I have many years of experience working within the Kayenta Unified School District. KUSD has four schools: the ABC preschool, the elementary school (KES), which has kindergarten through fourth grades, the middle school (KMS) grades fifth through eighth and the Monument Valley High School (MVHS) grade ninth through twelfth. Included with the ABC preschool are the Navajo Nation Head Start and the FACE programs for the younger students. There are two Head Start classes and one FACE program within our community to educate the younger students ages three through five years. According to the Kayenta School Board minutes (May 2020), 1,719 students attend KUSD. Included with the student count are the feeder schools within a fifty-mile radius of Kayenta, who have students attending KUSD. The Bureau of Indian Education Schools like Kayenta, Chilchinbeto, Dennehotso, Shonto, and Black Mesa Community are a few of the surrounding schools. 

Many parents within the Kayenta community work at the local business, the clinic/hospital, and schools, to provide for their family needs. The poverty rate among the community is 42.55%.4 The poverty rate among those who worked full-time for the past 12 months was 8.20%, part-time was 41.90%, and those that did not work was 52.82%.5 These reports show that many families need additional support from the schools like lunches for students during the summer months, the culture center food bank, and other necessities for their education. As a title one school, the district supports and provides other services to families like the school and community internet, laptops for each student, and free online education platforms.  

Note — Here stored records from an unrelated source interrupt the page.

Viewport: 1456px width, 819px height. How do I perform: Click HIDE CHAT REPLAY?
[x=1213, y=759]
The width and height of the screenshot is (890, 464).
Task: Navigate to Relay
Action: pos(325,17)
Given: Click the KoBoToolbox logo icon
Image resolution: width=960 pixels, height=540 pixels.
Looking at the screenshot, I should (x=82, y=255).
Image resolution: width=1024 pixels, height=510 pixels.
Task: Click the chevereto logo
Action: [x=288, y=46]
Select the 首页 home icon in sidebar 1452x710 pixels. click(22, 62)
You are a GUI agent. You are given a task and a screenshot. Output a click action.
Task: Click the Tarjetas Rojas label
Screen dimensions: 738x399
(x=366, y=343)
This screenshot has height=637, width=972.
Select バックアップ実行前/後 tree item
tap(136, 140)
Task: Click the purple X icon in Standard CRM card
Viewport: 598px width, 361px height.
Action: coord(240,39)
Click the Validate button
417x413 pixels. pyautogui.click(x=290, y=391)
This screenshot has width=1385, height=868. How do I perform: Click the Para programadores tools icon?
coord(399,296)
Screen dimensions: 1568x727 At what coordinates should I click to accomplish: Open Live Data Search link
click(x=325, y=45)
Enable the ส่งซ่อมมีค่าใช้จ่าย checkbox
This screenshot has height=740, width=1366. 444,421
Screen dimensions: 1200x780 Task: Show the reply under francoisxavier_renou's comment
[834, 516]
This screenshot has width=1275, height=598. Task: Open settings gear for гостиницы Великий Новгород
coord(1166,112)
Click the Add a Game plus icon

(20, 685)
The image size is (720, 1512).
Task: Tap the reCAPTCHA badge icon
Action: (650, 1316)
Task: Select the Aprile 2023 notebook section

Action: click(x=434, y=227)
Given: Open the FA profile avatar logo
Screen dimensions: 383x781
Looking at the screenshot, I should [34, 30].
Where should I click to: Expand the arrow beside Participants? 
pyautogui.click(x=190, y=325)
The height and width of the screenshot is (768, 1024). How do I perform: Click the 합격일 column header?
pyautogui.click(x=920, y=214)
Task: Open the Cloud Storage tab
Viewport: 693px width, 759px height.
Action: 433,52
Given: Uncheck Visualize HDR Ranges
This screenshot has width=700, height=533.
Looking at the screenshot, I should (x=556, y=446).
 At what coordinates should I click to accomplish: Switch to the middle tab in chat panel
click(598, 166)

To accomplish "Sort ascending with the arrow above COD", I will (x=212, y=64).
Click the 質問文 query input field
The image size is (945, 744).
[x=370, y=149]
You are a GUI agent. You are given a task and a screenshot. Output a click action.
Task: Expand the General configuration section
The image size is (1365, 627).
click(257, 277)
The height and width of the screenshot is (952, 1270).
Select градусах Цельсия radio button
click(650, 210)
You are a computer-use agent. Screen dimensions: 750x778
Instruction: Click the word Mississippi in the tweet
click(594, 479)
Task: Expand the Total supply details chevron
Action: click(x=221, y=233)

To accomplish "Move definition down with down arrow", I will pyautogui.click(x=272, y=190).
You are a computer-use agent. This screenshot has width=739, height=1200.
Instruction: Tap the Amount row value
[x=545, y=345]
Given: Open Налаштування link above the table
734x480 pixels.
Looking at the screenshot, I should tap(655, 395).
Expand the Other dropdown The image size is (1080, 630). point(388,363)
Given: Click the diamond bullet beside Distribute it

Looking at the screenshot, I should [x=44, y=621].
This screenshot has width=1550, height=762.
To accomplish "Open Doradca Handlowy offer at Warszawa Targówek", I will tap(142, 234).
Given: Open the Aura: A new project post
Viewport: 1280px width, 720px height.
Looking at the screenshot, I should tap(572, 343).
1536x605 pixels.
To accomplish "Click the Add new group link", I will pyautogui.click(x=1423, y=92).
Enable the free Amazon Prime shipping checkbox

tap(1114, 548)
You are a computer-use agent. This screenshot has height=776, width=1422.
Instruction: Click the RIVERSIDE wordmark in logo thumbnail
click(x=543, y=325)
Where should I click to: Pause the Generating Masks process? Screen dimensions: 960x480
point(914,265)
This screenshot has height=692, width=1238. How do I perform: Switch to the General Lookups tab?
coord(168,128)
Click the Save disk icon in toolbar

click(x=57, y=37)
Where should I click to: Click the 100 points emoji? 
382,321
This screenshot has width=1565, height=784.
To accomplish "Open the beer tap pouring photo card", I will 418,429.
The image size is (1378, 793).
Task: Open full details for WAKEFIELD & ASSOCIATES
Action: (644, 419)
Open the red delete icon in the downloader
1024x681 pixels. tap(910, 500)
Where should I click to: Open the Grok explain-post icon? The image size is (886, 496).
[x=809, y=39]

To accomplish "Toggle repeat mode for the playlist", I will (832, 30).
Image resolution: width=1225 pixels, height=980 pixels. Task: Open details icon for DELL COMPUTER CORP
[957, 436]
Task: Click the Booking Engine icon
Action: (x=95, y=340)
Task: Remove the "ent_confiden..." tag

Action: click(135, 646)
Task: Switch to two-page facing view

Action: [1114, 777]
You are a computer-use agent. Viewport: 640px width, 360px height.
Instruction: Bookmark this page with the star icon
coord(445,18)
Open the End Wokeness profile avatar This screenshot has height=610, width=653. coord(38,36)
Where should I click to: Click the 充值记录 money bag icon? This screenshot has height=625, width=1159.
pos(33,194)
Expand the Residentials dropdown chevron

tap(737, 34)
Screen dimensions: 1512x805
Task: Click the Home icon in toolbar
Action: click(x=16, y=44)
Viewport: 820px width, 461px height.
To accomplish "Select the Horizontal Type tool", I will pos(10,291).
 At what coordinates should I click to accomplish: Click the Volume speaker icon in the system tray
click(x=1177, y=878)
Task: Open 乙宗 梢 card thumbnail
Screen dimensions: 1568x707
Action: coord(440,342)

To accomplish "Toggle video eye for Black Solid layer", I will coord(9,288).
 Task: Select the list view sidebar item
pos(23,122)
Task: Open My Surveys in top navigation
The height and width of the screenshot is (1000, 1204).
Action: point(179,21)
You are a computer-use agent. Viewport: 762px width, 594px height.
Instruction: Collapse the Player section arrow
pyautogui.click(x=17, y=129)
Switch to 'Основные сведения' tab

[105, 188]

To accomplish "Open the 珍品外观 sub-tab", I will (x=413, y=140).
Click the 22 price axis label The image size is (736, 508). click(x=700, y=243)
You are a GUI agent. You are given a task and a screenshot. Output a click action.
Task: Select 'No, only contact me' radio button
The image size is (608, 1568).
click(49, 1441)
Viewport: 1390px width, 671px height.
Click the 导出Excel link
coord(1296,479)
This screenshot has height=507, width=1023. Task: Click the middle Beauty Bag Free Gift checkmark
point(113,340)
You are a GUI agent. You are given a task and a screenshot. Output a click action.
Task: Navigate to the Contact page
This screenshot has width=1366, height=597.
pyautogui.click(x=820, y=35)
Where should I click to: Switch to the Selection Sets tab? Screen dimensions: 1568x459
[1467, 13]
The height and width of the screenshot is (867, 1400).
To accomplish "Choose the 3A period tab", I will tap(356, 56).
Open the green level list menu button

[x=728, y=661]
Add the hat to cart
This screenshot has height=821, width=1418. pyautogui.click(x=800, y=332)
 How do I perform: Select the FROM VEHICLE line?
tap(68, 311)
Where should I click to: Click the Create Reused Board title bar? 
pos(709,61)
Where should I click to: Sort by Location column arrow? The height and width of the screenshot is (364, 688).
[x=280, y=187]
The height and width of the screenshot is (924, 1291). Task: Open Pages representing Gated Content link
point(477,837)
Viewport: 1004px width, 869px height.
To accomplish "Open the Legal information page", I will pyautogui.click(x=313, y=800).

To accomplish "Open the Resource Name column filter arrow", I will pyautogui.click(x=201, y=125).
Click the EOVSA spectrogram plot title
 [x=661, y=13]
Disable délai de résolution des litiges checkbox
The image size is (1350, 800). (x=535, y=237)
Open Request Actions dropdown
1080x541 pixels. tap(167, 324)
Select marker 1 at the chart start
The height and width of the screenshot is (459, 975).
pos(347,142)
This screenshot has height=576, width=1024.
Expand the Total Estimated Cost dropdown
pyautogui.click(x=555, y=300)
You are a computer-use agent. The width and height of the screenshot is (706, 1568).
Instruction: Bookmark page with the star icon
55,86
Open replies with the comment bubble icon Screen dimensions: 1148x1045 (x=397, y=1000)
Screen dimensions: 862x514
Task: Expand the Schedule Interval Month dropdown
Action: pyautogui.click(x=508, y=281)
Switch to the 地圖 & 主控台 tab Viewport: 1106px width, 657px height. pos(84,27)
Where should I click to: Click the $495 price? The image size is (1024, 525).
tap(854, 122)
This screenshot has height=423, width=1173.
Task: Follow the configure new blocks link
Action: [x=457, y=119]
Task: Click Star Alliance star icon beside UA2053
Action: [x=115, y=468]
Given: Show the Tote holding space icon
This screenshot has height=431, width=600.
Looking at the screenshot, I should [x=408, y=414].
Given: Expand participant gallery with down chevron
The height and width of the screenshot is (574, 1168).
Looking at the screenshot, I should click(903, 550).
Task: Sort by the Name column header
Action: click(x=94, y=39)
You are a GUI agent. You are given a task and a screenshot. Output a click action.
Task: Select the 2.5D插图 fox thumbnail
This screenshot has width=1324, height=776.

From years of working in my school district, I know the school has implemented the Inclusion Model and has been using the method for many years. The inclusion model aims to commit to educating each child who enters the classroom regardless of the child’s disability. The child’s support service would come into the school to modify or accommodate the lessons taught for the day while addressing the child’s Individual Education Plan (IEP) goals. In addition to Special Education students, the English Language Learner and 504 students are included in the classroom setting. These students need special accommodations, and teachers need to have the training to provide different methods and strategies to assist with specific students who struggle with learning the concepts. 

Besides accommodations, my district has initiatives that provide educational services to students for distance learning. These platforms for online teaching will have teachers teach students. At the same time, my district decided upon the Arizona Department of Education (ADE) scenarios for the coming fall 2020, to prepare for the hybrid model or fully online learning. 

The curriculum unit I am preparing will address fifth-grade students and is adaptable to fourth-grade students as well. As long as I have been teaching, I have heard from other teachers about the lack of basic science knowledge for students when they get to eighth grade. At the eighth-grade level, students take the state science and the NWEA science assessments. Many of these students do not have a strong background in science concepts because they did not receive adequate science instruction during their earlier grade level years. 

Students need to know the standards and need to know the events that are happening within the Dine Nation, in the local communities, and globally. These events, like water scarcity, the closure of the mines, the arid land strip mining, ecological impact, global warming, and climate change, are essential factors our students need to know. This critical and historical information is dire for our children’s knowledge. The knowledge will affect their future choices, help their people, and make a change for a better world.